Tempers have had two and a half centuries to cool, so British Lord Daniel Hannan, a prominent member of the Conservative Party who has served in the European Parliament and is now a member of the UK House of Lords, visited his American cousins on their 250th birthday to remind them of the common patrimony that led to the unprecedented prosperity and dominance of both nations.

During a speech in Raleigh in late February at the 2026 Carolina Liberty Conference, Hannan reminded those in attendance of multiple British and Anglo-American figures from the Enlightenment era that — if we want another 250 years like the last — can not be forgotten.

He began by mentioning that the namesake of the city, Sir Walter Raleigh, was a native Brit who actually attended his same college. And of course, giving a nod to his hosts, the John Locke Foundation, Hannan made sure to note the influence of Locke on the philosophy of the American Founders.

But as the an adviser to the British Board of Trade and founding president of the Initiative for Free Trade, Hannan especially wanted to focus on another influential Brit that created a revolution 250 years ago — Adam Smith. Smith wrote “The Wealth of Nations,” which, as Locke CEO Donald Bryson noted, enjoyed its anniversary earlier this week.

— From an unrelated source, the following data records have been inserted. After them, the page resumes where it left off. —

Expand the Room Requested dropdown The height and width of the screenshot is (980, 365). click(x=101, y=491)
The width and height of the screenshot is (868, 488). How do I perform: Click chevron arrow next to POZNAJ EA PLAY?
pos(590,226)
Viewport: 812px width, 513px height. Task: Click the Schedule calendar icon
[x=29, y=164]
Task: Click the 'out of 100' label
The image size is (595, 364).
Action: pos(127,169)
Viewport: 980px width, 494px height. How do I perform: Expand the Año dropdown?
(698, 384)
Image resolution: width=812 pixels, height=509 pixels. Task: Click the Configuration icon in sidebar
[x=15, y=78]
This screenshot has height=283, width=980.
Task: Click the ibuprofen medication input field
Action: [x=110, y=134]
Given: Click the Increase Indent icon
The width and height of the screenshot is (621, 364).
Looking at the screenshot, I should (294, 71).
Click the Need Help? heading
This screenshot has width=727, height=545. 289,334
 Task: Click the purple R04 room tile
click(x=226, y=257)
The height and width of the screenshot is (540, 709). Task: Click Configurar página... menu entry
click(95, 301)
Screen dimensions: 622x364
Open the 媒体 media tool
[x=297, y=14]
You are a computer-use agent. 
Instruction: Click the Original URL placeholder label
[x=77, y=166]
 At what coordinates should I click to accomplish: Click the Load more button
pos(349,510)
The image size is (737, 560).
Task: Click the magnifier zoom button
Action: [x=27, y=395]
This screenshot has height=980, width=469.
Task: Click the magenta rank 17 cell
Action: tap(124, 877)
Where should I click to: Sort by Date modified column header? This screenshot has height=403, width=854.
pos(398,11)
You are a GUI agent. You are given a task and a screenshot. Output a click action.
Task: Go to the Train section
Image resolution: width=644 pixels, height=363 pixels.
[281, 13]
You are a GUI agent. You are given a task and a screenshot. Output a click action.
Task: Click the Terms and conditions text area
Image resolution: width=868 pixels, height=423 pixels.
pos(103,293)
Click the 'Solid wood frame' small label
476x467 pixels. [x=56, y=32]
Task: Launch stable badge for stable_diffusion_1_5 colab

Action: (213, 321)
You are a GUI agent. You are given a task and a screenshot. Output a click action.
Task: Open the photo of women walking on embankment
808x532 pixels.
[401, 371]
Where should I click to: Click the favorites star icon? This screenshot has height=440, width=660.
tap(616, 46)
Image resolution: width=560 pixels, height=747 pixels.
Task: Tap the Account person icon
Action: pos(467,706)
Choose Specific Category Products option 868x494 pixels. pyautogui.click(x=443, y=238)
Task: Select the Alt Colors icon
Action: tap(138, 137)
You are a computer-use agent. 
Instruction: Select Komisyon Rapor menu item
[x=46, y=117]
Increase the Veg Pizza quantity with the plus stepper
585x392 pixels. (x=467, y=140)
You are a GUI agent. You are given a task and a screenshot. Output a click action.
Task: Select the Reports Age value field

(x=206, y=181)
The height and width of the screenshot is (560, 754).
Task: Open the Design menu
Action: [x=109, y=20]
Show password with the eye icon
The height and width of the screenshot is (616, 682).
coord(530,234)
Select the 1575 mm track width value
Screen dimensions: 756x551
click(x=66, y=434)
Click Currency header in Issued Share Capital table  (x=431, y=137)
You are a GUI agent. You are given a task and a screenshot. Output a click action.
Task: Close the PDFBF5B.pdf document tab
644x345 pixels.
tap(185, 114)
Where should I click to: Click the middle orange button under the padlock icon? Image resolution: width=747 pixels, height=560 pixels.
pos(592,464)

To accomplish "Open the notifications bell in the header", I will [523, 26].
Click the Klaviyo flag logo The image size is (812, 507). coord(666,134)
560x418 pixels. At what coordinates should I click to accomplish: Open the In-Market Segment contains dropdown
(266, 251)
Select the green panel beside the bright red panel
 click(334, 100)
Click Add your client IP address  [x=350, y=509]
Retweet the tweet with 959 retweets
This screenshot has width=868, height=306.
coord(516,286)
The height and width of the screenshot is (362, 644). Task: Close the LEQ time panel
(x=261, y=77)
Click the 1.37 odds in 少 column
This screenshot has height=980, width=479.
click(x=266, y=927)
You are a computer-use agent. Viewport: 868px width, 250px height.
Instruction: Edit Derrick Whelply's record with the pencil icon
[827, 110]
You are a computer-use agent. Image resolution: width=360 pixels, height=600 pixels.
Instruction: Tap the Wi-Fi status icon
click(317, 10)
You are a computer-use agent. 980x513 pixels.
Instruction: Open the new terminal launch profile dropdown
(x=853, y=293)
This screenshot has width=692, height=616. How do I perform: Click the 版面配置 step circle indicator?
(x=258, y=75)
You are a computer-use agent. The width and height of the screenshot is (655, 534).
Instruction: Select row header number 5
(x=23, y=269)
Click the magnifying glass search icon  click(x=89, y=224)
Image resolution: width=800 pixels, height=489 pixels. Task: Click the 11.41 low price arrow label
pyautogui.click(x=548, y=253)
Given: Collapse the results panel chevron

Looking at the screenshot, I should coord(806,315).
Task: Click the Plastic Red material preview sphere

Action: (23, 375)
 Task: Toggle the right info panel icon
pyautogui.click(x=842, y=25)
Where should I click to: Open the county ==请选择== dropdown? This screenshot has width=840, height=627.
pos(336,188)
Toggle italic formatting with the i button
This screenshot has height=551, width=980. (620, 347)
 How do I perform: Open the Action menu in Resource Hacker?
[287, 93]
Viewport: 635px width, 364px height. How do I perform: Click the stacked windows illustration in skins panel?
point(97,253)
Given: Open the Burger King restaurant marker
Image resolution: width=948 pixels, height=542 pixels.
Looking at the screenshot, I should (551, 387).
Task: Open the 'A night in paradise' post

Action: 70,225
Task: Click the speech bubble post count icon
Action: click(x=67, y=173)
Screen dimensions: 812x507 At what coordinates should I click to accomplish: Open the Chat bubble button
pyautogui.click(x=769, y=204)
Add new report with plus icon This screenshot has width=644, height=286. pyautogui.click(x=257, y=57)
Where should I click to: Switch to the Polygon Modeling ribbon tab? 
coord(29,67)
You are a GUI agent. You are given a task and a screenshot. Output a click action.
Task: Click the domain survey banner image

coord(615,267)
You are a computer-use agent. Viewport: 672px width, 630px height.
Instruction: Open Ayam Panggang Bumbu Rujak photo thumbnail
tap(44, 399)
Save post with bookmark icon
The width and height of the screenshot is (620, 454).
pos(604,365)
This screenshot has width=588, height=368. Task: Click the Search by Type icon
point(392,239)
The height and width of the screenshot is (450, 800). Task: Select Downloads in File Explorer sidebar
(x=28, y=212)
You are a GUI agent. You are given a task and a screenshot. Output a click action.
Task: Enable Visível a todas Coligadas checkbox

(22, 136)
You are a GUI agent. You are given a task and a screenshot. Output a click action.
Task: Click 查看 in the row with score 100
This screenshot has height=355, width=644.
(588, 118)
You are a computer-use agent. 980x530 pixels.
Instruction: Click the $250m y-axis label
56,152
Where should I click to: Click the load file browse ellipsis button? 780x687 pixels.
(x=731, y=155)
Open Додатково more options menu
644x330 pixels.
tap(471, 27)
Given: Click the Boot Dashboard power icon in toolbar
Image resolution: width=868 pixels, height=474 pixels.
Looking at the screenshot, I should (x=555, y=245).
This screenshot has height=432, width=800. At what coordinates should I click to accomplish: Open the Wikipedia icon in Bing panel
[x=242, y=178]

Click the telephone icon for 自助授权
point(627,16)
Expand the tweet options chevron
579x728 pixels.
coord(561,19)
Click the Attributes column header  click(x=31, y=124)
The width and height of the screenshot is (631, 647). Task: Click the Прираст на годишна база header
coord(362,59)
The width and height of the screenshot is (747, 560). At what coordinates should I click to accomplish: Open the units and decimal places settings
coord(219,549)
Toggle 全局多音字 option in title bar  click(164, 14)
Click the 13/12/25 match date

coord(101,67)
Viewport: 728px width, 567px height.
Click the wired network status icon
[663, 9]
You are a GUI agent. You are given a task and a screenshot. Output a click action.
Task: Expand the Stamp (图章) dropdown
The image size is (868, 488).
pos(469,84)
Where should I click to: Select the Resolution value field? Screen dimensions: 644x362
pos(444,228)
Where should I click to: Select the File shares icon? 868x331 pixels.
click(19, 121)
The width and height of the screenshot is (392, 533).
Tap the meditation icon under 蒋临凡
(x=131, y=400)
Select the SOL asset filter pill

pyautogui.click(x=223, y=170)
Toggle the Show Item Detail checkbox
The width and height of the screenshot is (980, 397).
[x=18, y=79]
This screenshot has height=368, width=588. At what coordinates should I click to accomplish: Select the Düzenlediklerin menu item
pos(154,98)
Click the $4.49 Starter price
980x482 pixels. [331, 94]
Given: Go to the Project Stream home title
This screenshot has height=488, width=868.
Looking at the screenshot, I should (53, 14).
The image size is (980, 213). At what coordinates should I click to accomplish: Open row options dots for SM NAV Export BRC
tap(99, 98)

The book’s main genius was that it observed something that was somehow missed since the beginning of human enterprise: Markets work much more efficiently and successfully when they are… free. The term “free markets” is now very familiar to us, but at that time (and Hannan argues even until today), it was very counterintuitive to think that something as important as the economy works better when the mob is allowed to make what appear to be countless chaotic choices rather than with wise leaders organizing and directing the process.

Hannan said the “uncanny” nature of the theory “is why they need to be taught again in every generation, because people do not stumble to counterintuitive ideas on their own. The idea, for example, the most obvious one, that we are better off depending on strangers whom we don’t know and whom we might not like if we met them, right? That doesn’t come easily to a species of social primates. We’ve been adapted by a million years of evolution to expect leadership. The idea that we are richer and more secure if we concentrate on doing one little thing and become increasingly specialized as producers while becoming increasingly diversified as consumers. Well, that sits very ill with us.”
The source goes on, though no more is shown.